Advertising Your House To Sell



When you are ready to sell, how will you advertise it?

A sign in the yard won't give you much exposure.

Newspaper listings can become very expensive, depending on your locale.

For example, I renovate houses in Nashville and Huntsville. Nashville has 1.25 million population in the surrounding area, while Huntsville has about 360,000. But the difference in newspaper classified costs is 3 - 4 times as much for Nashville.

Thrifty Nickel (American Classifieds) and other weeklies are much cheaper, but I get very little response from these ads.

Short, pungent 3-4 line ads are adequate in most classifieds, although I have run picture ads with a digital reproduction which got lots of attention.

However, even the real estate agents I know tell me that they generally get very little newspaper response which convert to sales.
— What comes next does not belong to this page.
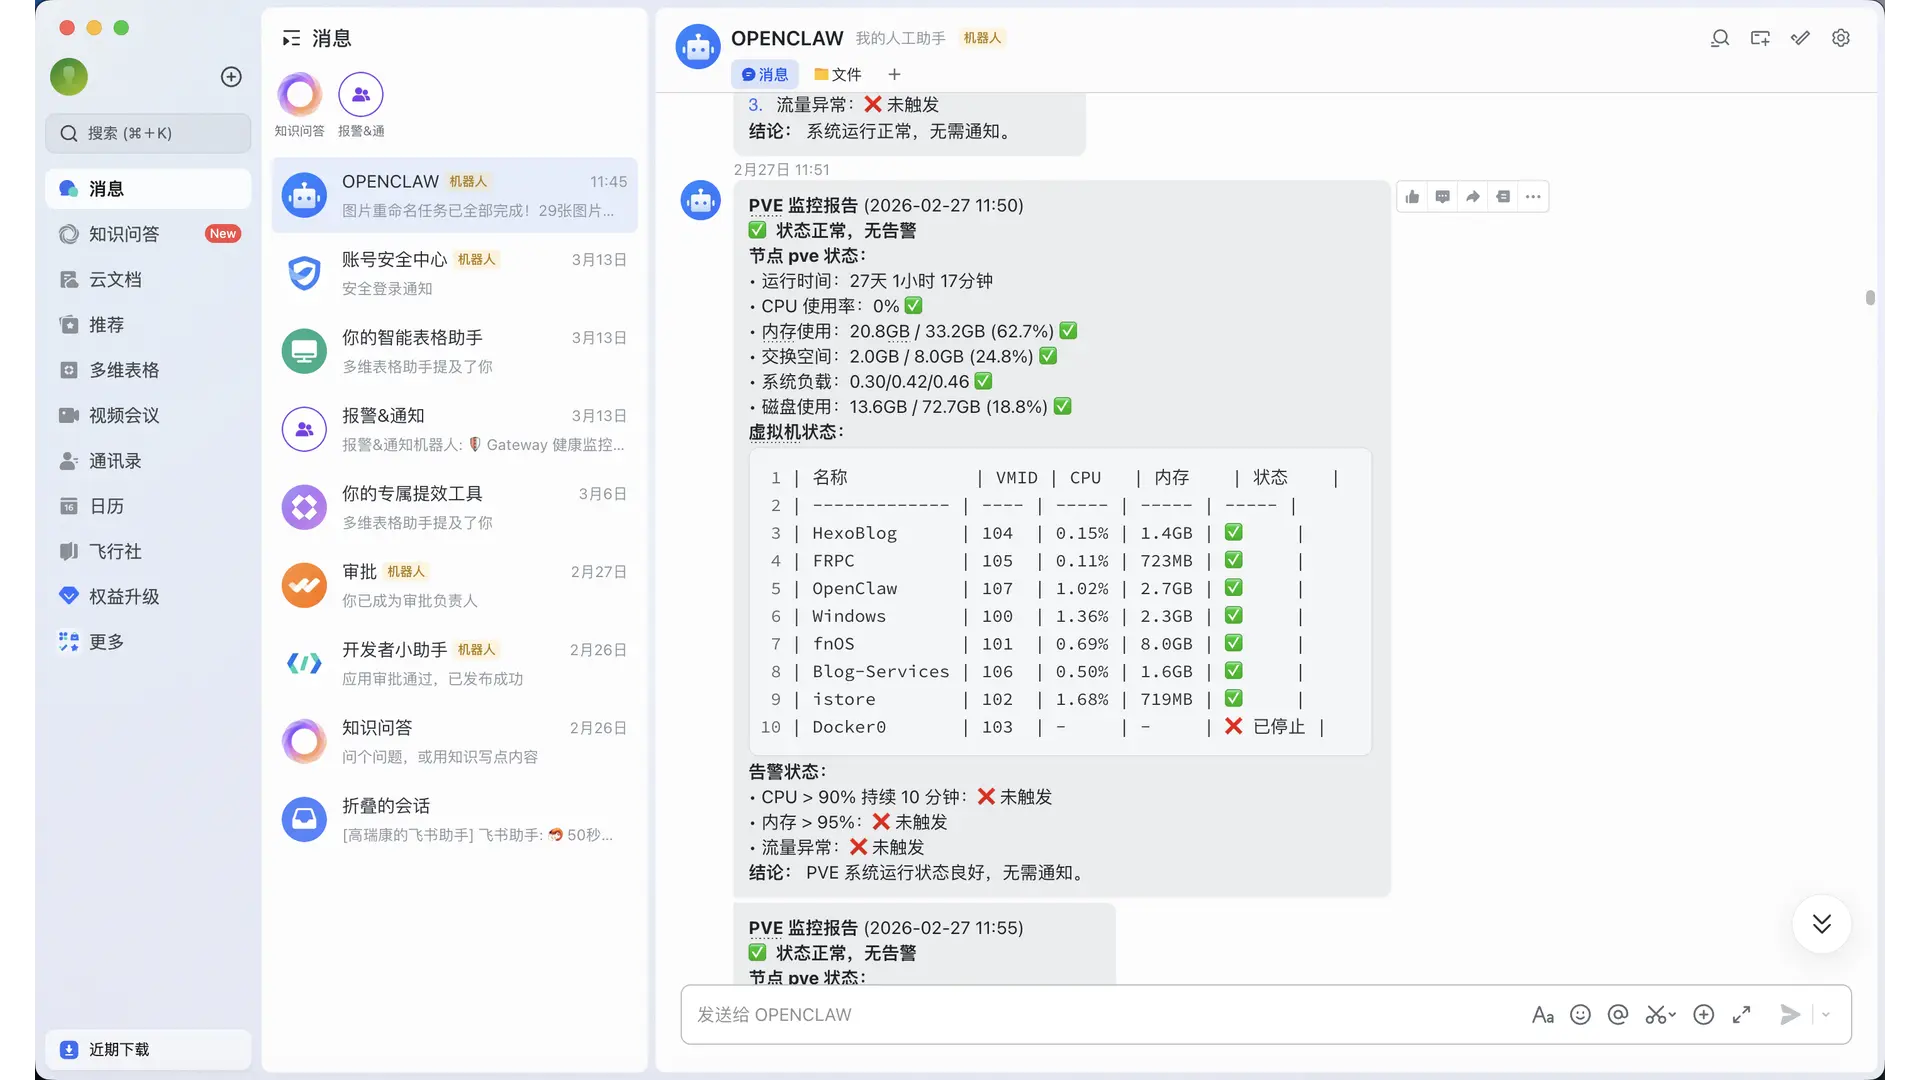Open 云文档 in left navigation
Image resolution: width=1920 pixels, height=1080 pixels.
[115, 280]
So, how do you get good exposure?

You can't fly an airplane banner or a hot air balloon over the city. A megaphone won't cut it.

I have found that signs in the area and even all over town are my best source of advertising.

Of course, you often run into codes prohibitions of signs. Sometimes Codes runs campaigns to get all the signs off the right-of-ways. In Nashville, they can get real nasty, like charging $50 per sign illegally posted. But usually these campaigns run cold, and Codes employees are employees (who are lazy and only do what they've got to do), so your sign blitz is always a gamble.

(It's interesting in Nashville, that our sign prohibition does NOT apply to political campaign signage, which makes the law discriminatory. Wow, you oughta see some intersections at voting time.)

And grass-cutters for the city remove signs in the summer.

Yet, I find that small signs are the most effective means of exposure available.

I make up “for sale” signs and distribute them around the neighborhood at the intersection of major thoroughfares. I get a cheap glossy art paint and wide and narrow tip paint brushes, and hand-letter the information. (Art paint stands out at a distance better than magic marker lettering.) The crudeness of hand lettering - so long as legible - attracts more responses than professionally-lettered signs. Strange, but true.

And I paint these signs on cut pieces of unmarked bathroom tileboard available at Home Depot or Lowe’s. An 8 x 4' sheet costing about $11will cut into twelve 16" x 24" signs. A few 1 x 2" lumber strips can be made into sign posts, trimmed at an angle for driving into the ground. I assemble these posts with hex-head bolts and nuts. The cost is less than $1.50 each!

If you have chosen a good neighborhood, you will get lots of calls from your small signs. Sometimes I get about 3-5 calls a day. The quality of calls vary. And I print up a 3 page flyer with interior and exterior pictures, with a list of amenities, and place in the mailbox for pickup (a Federal violation).

I have also used professionally-lettered signs. Sometimes I have found little sign-screening shops that produce these signs for $1 - $2 each.

When small signs are inadequate to sell a house, I have to resort to listing a property with a real estate agent in order to get it on MLS. There is no doubt that the real estate industry has us beat with MLS. When a property can get attention on MLS with a network of hundreds or thousands of agents scrambling to sell a listed house, they win hands down.

Advertising your property is a necessity, unless you devise a way for pre-selling your houses before renovation starts or is completed. And there are ways to do this, too. This approach requires no advertising.